# gunnar fastlane input



## koudja (Feb 8, 2007)

anyone have a fastlane and care to provide some feedback? happy with it? is it a pig? too touring oriented or can it get down at a cx race? 

i've scoured the web and haven't been able to find much beyond them being recommended without expanding on personal experience details. 

i'm looking for a 'utility' bike that is (relatively) fast and light. i want it climbing oriented. i want it to have endurance characteristics for the long rides. though, it's main/daily tasks will be: commuting (hilly 15 mi RT), long dirt road rides, 50-70+ miles with lots of vert, and occasionally singletrack when i don't want to ride my mtb. i'm on the fence with a good steel like the fastlane or hyperx or digging deep and going custom ti. i'm thinking the hyperx is off the list since it's not really designed to take a load. 

occasionally i want it to tour so it needs to have eyelets for racks. tours i have in mind are in the PNW, 3-5 day in length, light load <20lb. every other year i ride the 7 day san juan huts system (200 miles of dirt, a butt load of climbing, and some singletrack. ie: needs to handle fat tires ~1.8 is fine, frame needs to be fine with ~30lb load). occasionally i want to do a cx race. sometimes road duty, which would likely find me wandering a bit and exploring a dirt road. 

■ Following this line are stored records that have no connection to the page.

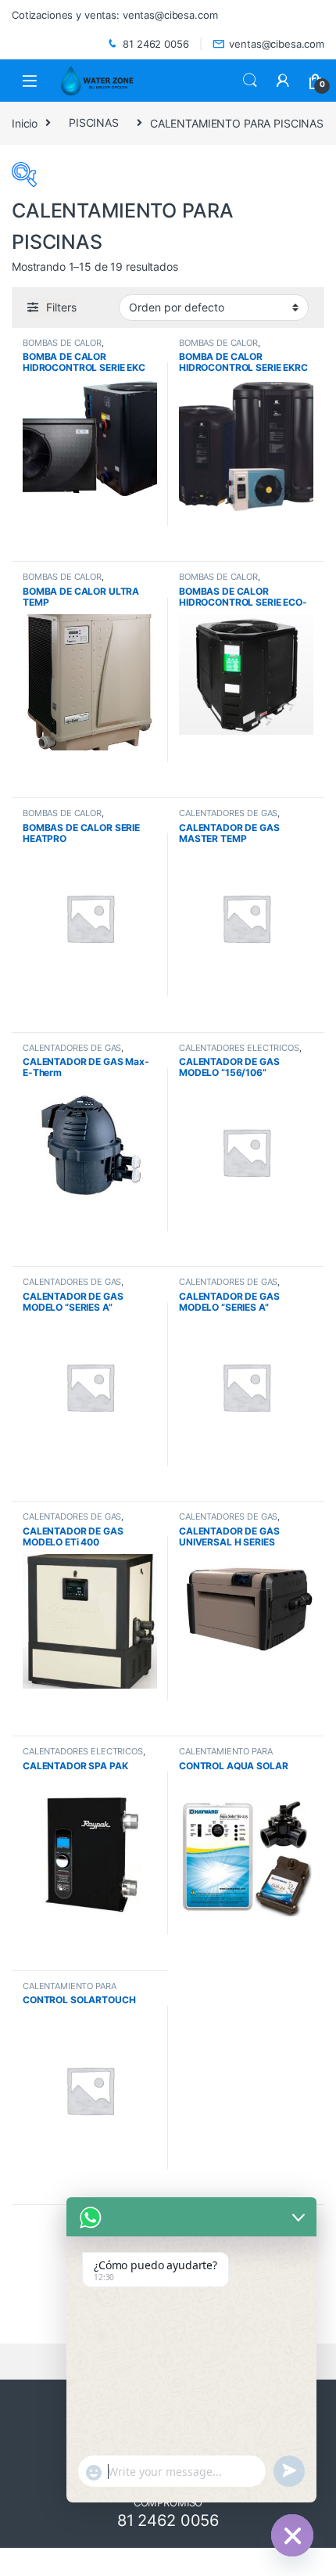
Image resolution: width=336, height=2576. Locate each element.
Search (250, 80)
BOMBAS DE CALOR (62, 342)
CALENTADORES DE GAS (228, 813)
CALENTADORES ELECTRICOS (239, 1047)
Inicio (25, 122)
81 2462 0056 (155, 44)
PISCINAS (94, 122)
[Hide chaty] (292, 2535)
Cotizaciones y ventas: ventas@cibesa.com (114, 15)
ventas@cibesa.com (276, 44)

my commuter frame finally gave in (alu gt edge) after lots of years of love. i used to have a 26" full suss which i used for sjhs in past years. sold it last winter to build a 29ss, niner one9 (ss is so much fun). sold my crabon hakkalugi because 1. didn't feel comfortable using it for commuting duties and 2. wanted to put racks on it for touring. loved that bike though, so much fun to ride. needed to sell it though to fund something that's more functional.

i think the fargo is too 'offroad' for my needs so they're off the list. vaya is also on my list of want. if a vaya is what i end up with, it would be a place holder until i can fund a custom ti. 

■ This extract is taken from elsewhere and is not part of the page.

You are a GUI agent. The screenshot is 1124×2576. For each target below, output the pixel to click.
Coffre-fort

in the chance that someone has something they want to sell, i'm 6'3" 175, 35" cycling inseam, so looking for something in the l/xl area. my non-disc hakkalugi was 61 and fit like a glove. my one9 is xl and fits great as well.

also posted this on mtbr:
Gunnar/Waterford

thanks!


----------



## wvucyclist (Sep 6, 2007)

Seems like your best bet is a custom with all of your requirements. The main one that you'll have issue with is the 1.8 tire. My crosshairs won't fit a 40c tire (nor do they claim it will). I ended up with a custom with a lot of similar requirements, able to ride trails, comfortable to tour on, but still quick. It ends up being a compromise on a lot of areas, but jack of all trades.


----------



## BluesDawg (Mar 1, 2005)

The Specialized AWOL would be worth a look. Much like a Vaya but can run up to 2.2" tires. Not really ideal for cyclocross, but meets your other requirements.
Specialized Bicycle Components


----------



## cs1 (Sep 16, 2003)

BluesDawg said:


> The Specialized AWOL would be worth a look. Much like a Vaya but can run up to 2.2" tires. Not really ideal for cyclocross, but meets your other requirements.
> Specialized Bicycle Components


That is a nice bike. It looks similar to the new Surly Straggler. Except the Straggler doesn't have a split stay.


----------



## headloss (Mar 3, 2013)

Kona Sutra used to be nearly identical to the Salsa Vaya. The new Sutra and Rove share a frame which is a little more cross and a little less touring... might be worth checking out. It will take a 40c tire with fenders according to one review.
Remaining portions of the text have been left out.